OBJECTIVE — Update the data below by swapping every "computer-use agent" for "screen assistant", leaving everything else unchanged.

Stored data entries
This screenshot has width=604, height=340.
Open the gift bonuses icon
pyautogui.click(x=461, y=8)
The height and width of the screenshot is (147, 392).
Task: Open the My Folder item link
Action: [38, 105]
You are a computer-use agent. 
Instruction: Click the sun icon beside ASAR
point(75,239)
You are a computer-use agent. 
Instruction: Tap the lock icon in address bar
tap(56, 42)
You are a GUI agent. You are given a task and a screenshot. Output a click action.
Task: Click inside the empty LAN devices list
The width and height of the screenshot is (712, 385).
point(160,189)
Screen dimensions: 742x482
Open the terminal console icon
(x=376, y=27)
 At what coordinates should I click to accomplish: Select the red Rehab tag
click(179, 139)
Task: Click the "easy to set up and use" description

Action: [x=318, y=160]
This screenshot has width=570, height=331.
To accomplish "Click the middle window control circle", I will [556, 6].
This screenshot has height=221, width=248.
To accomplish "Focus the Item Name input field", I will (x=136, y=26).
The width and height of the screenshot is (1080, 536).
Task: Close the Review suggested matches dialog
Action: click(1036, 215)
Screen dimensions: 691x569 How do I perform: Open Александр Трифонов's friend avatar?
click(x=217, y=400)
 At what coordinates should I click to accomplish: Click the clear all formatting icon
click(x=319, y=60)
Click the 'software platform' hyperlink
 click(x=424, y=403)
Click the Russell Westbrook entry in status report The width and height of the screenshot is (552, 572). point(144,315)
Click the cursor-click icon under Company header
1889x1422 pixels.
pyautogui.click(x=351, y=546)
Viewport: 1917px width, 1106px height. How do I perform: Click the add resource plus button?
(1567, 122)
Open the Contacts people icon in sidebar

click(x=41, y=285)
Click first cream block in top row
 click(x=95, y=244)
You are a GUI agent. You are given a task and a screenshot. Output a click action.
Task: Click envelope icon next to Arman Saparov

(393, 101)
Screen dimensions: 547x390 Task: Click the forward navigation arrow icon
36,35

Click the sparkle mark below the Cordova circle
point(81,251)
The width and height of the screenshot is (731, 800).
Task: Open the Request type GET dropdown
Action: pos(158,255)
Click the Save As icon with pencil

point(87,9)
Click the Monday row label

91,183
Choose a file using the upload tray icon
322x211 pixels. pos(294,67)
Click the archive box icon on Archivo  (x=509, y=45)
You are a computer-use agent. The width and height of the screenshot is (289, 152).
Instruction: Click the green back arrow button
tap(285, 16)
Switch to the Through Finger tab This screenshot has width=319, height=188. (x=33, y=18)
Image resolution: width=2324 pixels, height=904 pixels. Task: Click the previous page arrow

SOLUTION FOR THIS TASK —
This screenshot has width=604, height=340.
Open the gift bonuses icon
pyautogui.click(x=461, y=8)
The height and width of the screenshot is (147, 392).
Task: Open the My Folder item link
Action: [38, 105]
You are a screen assistant. 
Instruction: Click the sun icon beside ASAR
point(75,239)
You are a screen assistant. 
Instruction: Tap the lock icon in address bar
tap(56, 42)
You are a GUI agent. You are given a task and a screenshot. Output a click action.
Task: Click inside the empty LAN devices list
The width and height of the screenshot is (712, 385).
point(160,189)
Screen dimensions: 742x482
Open the terminal console icon
(x=376, y=27)
 At what coordinates should I click to accomplish: Select the red Rehab tag
click(179, 139)
Task: Click the "easy to set up and use" description

Action: [x=318, y=160]
This screenshot has width=570, height=331.
To accomplish "Click the middle window control circle", I will [556, 6].
This screenshot has height=221, width=248.
To accomplish "Focus the Item Name input field", I will (x=136, y=26).
The width and height of the screenshot is (1080, 536).
Task: Close the Review suggested matches dialog
Action: click(1036, 215)
Screen dimensions: 691x569 How do I perform: Open Александр Трифонов's friend avatar?
click(x=217, y=400)
 At what coordinates should I click to accomplish: Click the clear all formatting icon
click(x=319, y=60)
Click the 'software platform' hyperlink
 click(x=424, y=403)
Click the Russell Westbrook entry in status report The width and height of the screenshot is (552, 572). point(144,315)
Click the cursor-click icon under Company header
1889x1422 pixels.
pyautogui.click(x=351, y=546)
Viewport: 1917px width, 1106px height. How do I perform: Click the add resource plus button?
(1567, 122)
Open the Contacts people icon in sidebar

click(x=41, y=285)
Click first cream block in top row
 click(x=95, y=244)
You are a GUI agent. You are given a task and a screenshot. Output a click action.
Task: Click envelope icon next to Arman Saparov

(393, 101)
Screen dimensions: 547x390 Task: Click the forward navigation arrow icon
36,35

Click the sparkle mark below the Cordova circle
point(81,251)
The width and height of the screenshot is (731, 800).
Task: Open the Request type GET dropdown
Action: pos(158,255)
Click the Save As icon with pencil

point(87,9)
Click the Monday row label

91,183
Choose a file using the upload tray icon
322x211 pixels. pos(294,67)
Click the archive box icon on Archivo  (x=509, y=45)
You are a screen assistant. The width and height of the screenshot is (289, 152).
Instruction: Click the green back arrow button
tap(285, 16)
Switch to the Through Finger tab This screenshot has width=319, height=188. (x=33, y=18)
Image resolution: width=2324 pixels, height=904 pixels. Task: Click the previous page arrow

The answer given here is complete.